• [Try it]: Would you set down the data that follows, word for word, without any pictures?

BEGIN Data to use

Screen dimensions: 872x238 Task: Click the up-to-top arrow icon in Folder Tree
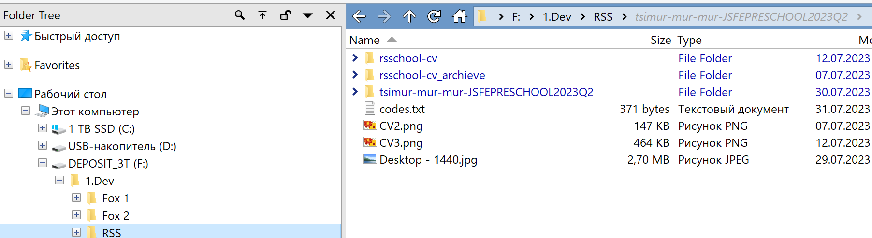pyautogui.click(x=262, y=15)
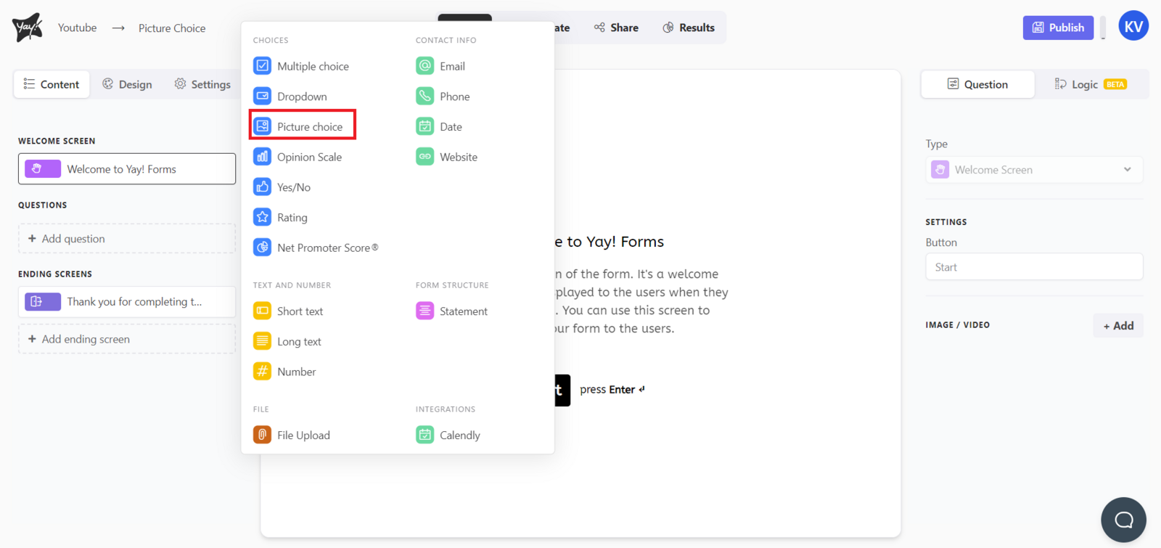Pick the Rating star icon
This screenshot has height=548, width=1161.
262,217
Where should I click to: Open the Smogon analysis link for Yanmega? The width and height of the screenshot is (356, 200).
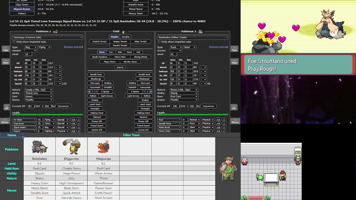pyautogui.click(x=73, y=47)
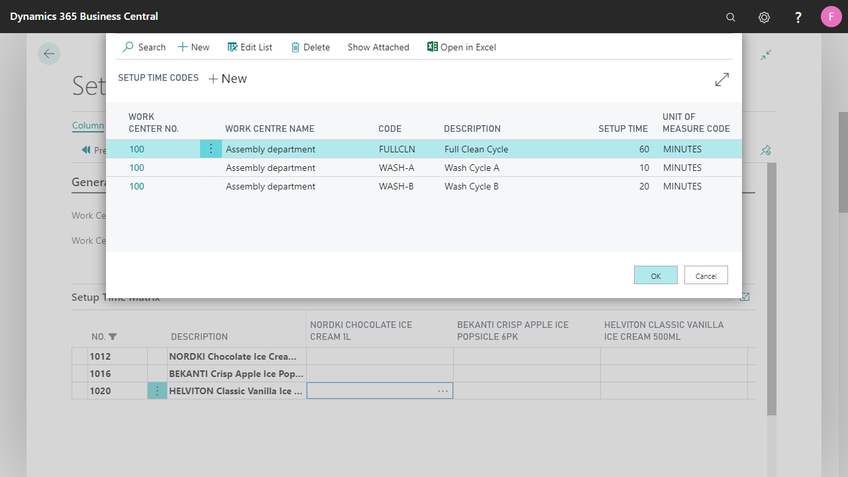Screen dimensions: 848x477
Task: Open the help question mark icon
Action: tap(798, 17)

END Data to use

• [Response to the exercise]:
Screen dimensions: 872x238 Task: Click the up-to-top arrow icon in Folder Tree
pyautogui.click(x=262, y=15)
Pick the Rating star icon
This screenshot has height=548, width=1161.
262,217
Where should I click to: Open the Smogon analysis link for Yanmega? The width and height of the screenshot is (356, 200).
pyautogui.click(x=73, y=47)
Screen dimensions: 848x477
Task: Open the help question mark icon
Action: tap(798, 17)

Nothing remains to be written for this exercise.